Synopses & Reviews
A powerful new collection from one of our most beloved, admired, and honored writers.
In stories that are more personal than any that she's written before, Alice Munro pieces her family's history into gloriously imagined fiction. A young boy is taken to Edinburgh's Castle Rock, where his father assures him that on a clear day he can see America, and he catches a glimpse of his father's dream. In stories that follow, as the dream becomes a reality, two sisters-in-law experience very different kinds of passion on the long voyage to the New World; a baby is lost and magically reappears on a journey from an Illinois homestead to the Canadian border.

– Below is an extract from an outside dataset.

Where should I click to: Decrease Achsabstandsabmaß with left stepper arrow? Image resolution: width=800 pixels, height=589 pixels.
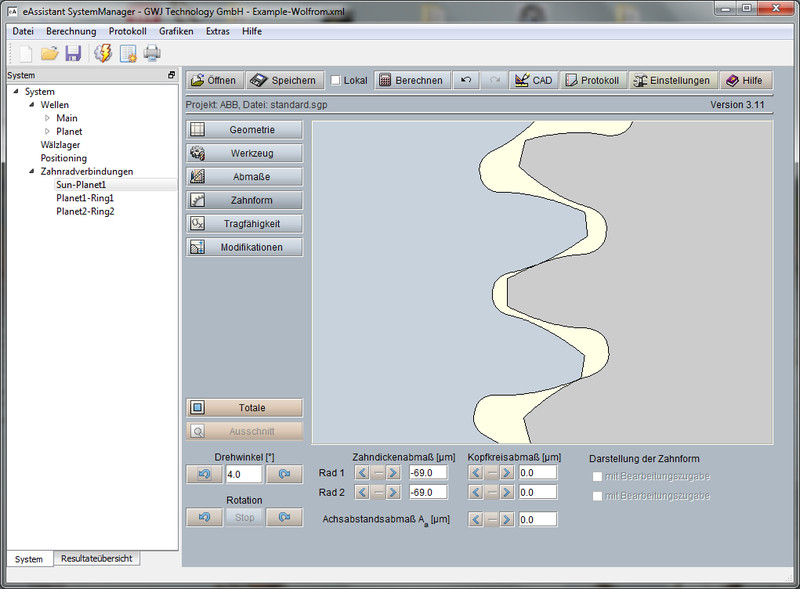(476, 519)
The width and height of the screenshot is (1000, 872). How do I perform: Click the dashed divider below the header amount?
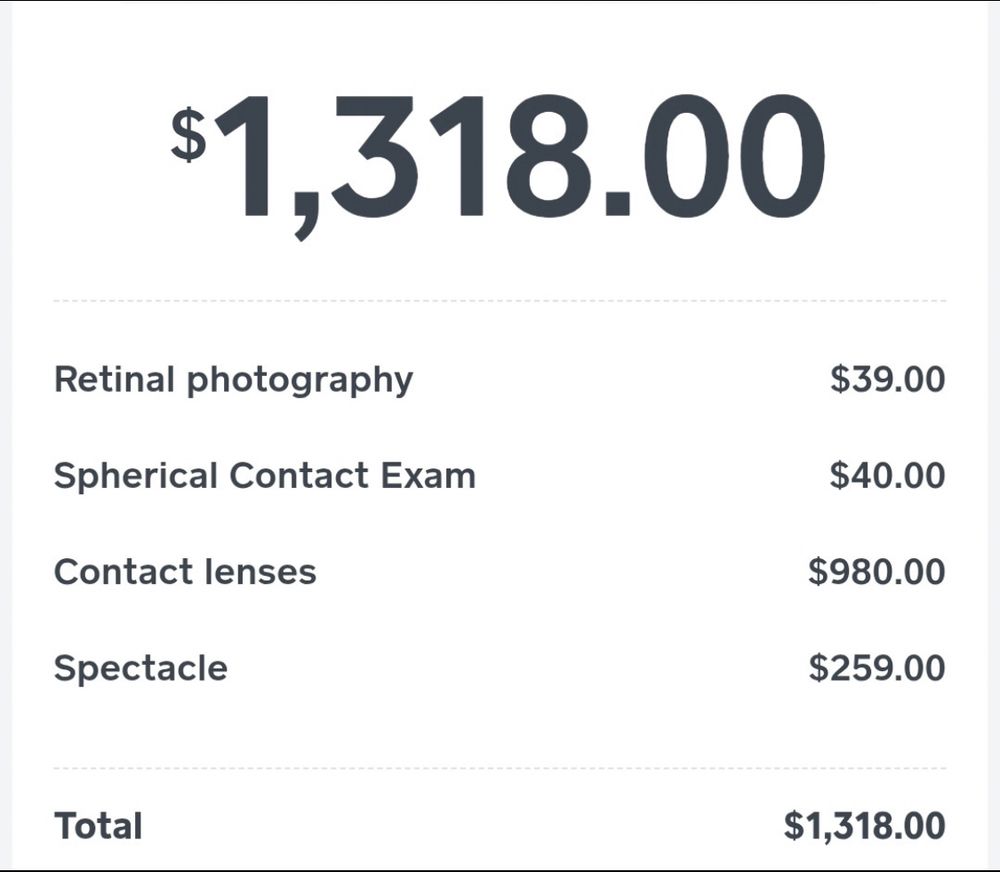(500, 300)
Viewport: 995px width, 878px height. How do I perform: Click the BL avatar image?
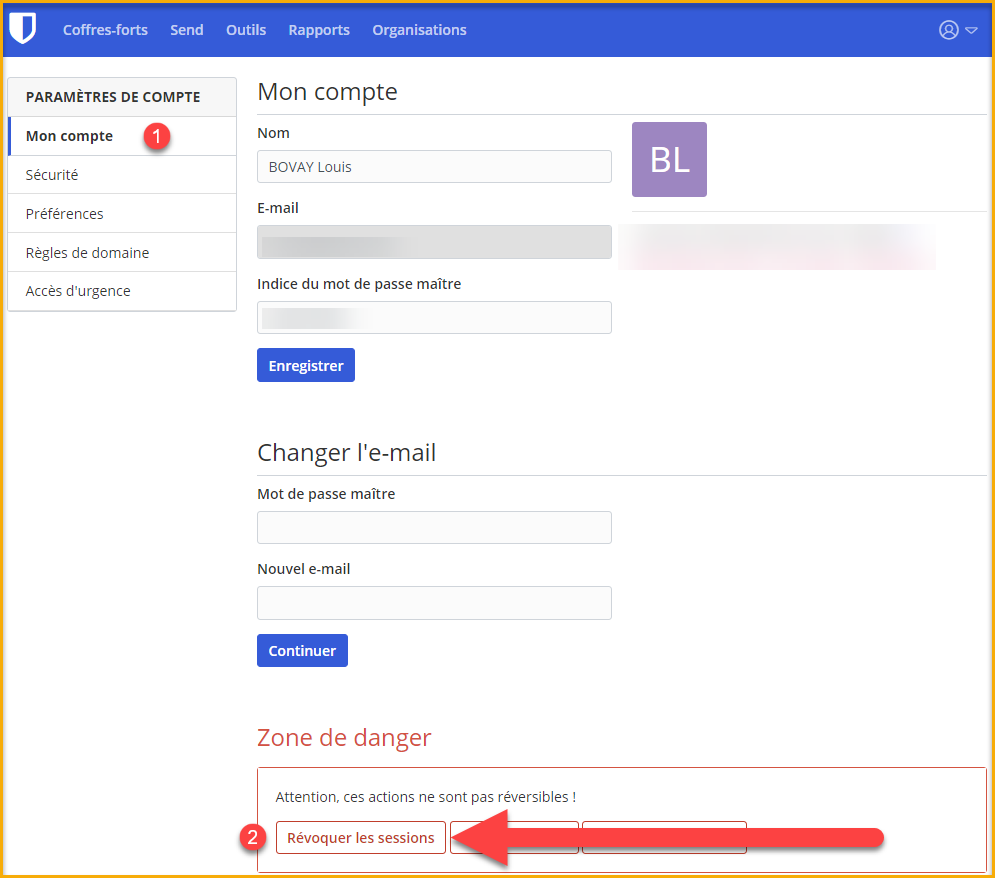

Other stories take place in more familiar Munro territory, the towns and countryside around Lake Huron, where the past shows through the present like the traces of a glacier on the landscape and strong emotions stir just beneath the surface of ordinary comings and goings. First love flowers under the apple tree, while a stronger emotion presents itself in the barn. A girl hired as summer help, and uneasy about her "place" in the fancy resort world she's come to, is transformed by her employer's perceptive parting gift. A father whose early expectations of success at fox farming have been dashed finds strange comfort in a routine night job at an iron foundry. A clever girl escapes to college and marriage.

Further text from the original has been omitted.